Prólogo
Ustedes… ¿ustedes conocen esa sensación vívida de sentir y pensar que cada aspecto de tu vida, sea grande o pequeño, cada uno de ellos está bajo tu control y nada pasaría que tú no quisieras? Que las únicas sorpresas que te podrías llevar serían ganarte la lotería o tropezar con una abuelita mientras caminabas por la calle. Y aún así, a mí no me pasarían ninguna de esas dos opciones porque no compro billetes tontos que avivan las emociones de las personas y les permiten el deguste de placebos que sólo duran unos 30 segundos; todo depende del tipo de juego que se use, y claro, jamás tropezaría con una ahjumma por estar distraído porque conozco tanto de las calles concurridas de Seúl igual que las profundidades del océano indico, es decir, sé lo básico.
Yo sí, yo sí poseía completo control del ritmo de mi vida. Pensaba que todo marchaba bien, que cada partecita indispensable de mi vida estaba perfectamente engranada y trabajando de forma tal que, podría decir a boca de jarro, que nada estaba fuera de su lugar, nada me fastidiaba o inquietaba negativamente. Nada perturbaba mi paz mental.
Ahora, desde el abismo escandaloso, escabroso y engañoso –unas tres “E” bastante desagradables– en donde he quedado sin opción a replica, comienzo a dudar seriamente sobre esa masiva seguridad que me caracterizaba. Porque no se supone que haya pasado lo que pasó, que de un momento a otro mi sornita vida interpusiera una de sus escurridizas e invisibles patas y me hiciera tropezar, diera un giro de 360º y después de despertar del inminente golpe, me hallo con esta ofuscación que en nada me ayuda a llegar a una conclusión factible sobre qué demonios fue lo que salió mal cuando yo veía que mi vida marchaba decentemente.
No me quejaré y lloraré cual nena a la que desde la cuna le cumplían puntualmente sus caprichos estúpidos y a la primera de cambio se tira al suelo –de seguro mármol cuidadosamente pulido– soltando gritos neuróticos. No, por supuesto que no me rebajaría a eso; primero porque no está en mí y, segundo, es una conducta lamentable, pero creo que sí tengo siquiera el derecho a una explicación coherente y que responda la serie de incógnitas que no dejan de amontonarse en mi cabeza.

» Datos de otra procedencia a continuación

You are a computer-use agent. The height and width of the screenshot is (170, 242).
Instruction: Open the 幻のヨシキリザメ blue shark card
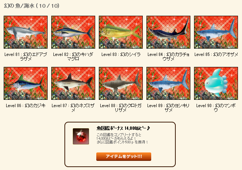[x=168, y=83]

Tampoco me quejaré de estar a mis tres días de prácticamente sólo comer ramen en el desayuno, almuerzo y cena. No, no porque yo realmente amo el ramen, sobretodo los picantes pero mi excéntrico estómago merece variedad, y en vista de que mis manos torpes son incapaces de darme ése exquisito placer, con más afán, espero, quiero y exijo una aclaración y pronta disculpa. Que el mazo del juez, el jefe de policías o el decano mismo fallen a mi favor y le griten en la cara a mis padres que yo soy inocente.
Es doloroso afrontar y aceptar que lo he perdido todo en cuestión de minutos, de horas.
Posiblemente para ustedes que me están leyendo se han de imaginar un centenar de desgracias y penurias postulándose unas tras otra en la amplia lista de lo que se ha vuelto ahora lo que conozco como “vida”. Quizá en realidad no sea tan malo como lo estoy haciendo creer, pero la subjetividad domina el mundo, ¿o nosotros dominamos la subjetividad? Tampoco lo sé, sólo sé que ayer mis pocas preocupaciones tenían que ver con el postre que comería después del almuerzo, y ahora mi mayor angustia es saber cómo demonios haría para salir de esta.
Porque lo juro por los Pokkys de edición limitada que guardo celosamente en mi lugar secreto de la casa: yo soy inocente.